Beantworte anhand des folgenden Textes zum Menü diese drei Fragen:
1. Aus welchem französischen Wort wurde „Menü“ entlehnt, und was bedeutet es?
2. Wer soll 1830 in Paris erstmals ein Festbankett in mehreren Gängen hintereinander servieren lassen haben?
3. Welche Wirkung haben Sorbets?
*** VORLIEGENDER TEXT ***
Menü (Speisenfolge)
Als Menü (im 19. Jahrhundert aus französisch menu für „klein“, „Kleinigkeit“ entlehnt[1]) bezeichnet man in der Gastronomie und Kochkunst eine Kombination von Speisen, die aus mehreren Gängen besteht.
Geschichte
Bereits die Esskultur im Römischen Reich bestand aus Vorspeise (lateinisch antecenium, gustatio), Hauptgericht (lateinisch mensa prima) und Nachspeise (lateinisch savillum, secunda mensa). Viele Gastmahle sind aus jener Zeit überliefert wie das des Cornelius Lentulus[2] oder Plinius des Jüngeren.[3]
Die heute in der westlichen Welt übliche Menüfolge aus mehreren Gängen hintereinander ist vergleichsweise jung. Sie wurde erst im Verlauf des 19. Jahrhunderts allmählich üblich.[4] Der russische Fürst Kurakin soll erstmals 1830 in Paris auf diese Weise ein Festbankett servieren lassen haben.[5] Die Speisenfolge steigert sich im Geschmack (von pikant/stimulierend bis zu süß), in der Konsistenz (über flüssig/leicht bis zu bissfest und wieder leicht) und Vermischung oder Trennung der Speisebestandteile (vermischt bei Suppen, getrennt bei Hauptspeise bis vermischt bei Nachspeise).[6]
Das klassische Menü ist eine sinnvolle Aneinanderreihung von Speisen. Begonnen wird mit leichten „Happen“ (Amuse-Gueule oder französisch mise en bouche), die das Menü einleiten. Dazu werden gegebenenfalls Aperitifs gereicht. Dann folgen Vorspeisen oder Suppe. Gehaltvollere Speisen, also Fleisch- und Fischgerichte, stellen den Hauptteil des Menüs dar. Sorbets haben eine frische und neutralisierende Wirkung, man serviert sie manchmal zwischen Gängen, um ein Menü kurzzeitig zu unterbrechen bzw. starke Geschmacksunterschiede voneinander abzugrenzen. Das gibt dem Gast Zeit, sich auf den nächsten Gang vorzubereiten. Mit kleinen, relativ leichten Speisen lässt man schließlich das Menü ausklingen.
*** INHALT DES DATENSATZES ***
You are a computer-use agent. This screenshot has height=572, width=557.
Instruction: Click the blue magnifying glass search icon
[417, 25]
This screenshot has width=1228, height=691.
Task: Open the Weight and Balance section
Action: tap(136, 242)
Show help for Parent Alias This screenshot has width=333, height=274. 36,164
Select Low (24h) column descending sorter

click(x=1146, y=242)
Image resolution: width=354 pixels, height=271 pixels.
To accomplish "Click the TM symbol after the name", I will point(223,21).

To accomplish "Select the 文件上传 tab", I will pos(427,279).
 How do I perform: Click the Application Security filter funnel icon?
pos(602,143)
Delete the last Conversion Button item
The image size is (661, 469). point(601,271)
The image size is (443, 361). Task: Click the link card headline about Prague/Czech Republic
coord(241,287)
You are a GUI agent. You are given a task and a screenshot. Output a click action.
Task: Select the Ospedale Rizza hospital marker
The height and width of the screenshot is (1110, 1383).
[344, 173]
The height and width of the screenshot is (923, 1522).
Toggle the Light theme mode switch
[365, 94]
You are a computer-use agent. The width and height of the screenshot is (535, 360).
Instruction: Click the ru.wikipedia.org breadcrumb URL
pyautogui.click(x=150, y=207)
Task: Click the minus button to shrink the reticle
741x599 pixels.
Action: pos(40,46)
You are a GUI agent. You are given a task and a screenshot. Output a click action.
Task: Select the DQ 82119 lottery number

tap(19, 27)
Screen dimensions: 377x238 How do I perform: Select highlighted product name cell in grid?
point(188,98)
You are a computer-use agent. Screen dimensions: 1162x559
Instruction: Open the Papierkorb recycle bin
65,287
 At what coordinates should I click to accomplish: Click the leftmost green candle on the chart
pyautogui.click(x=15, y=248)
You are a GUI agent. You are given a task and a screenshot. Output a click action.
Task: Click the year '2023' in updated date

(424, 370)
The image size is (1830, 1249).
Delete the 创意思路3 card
***
§ **ERGEBNIS DER AUFGABE**
1. Aus „menu“, das „klein“ bzw. „Kleinigkeit“ bedeutet.
2. Der russische Fürst Kurakin.
3. Eine frische und neutralisierende Wirkung.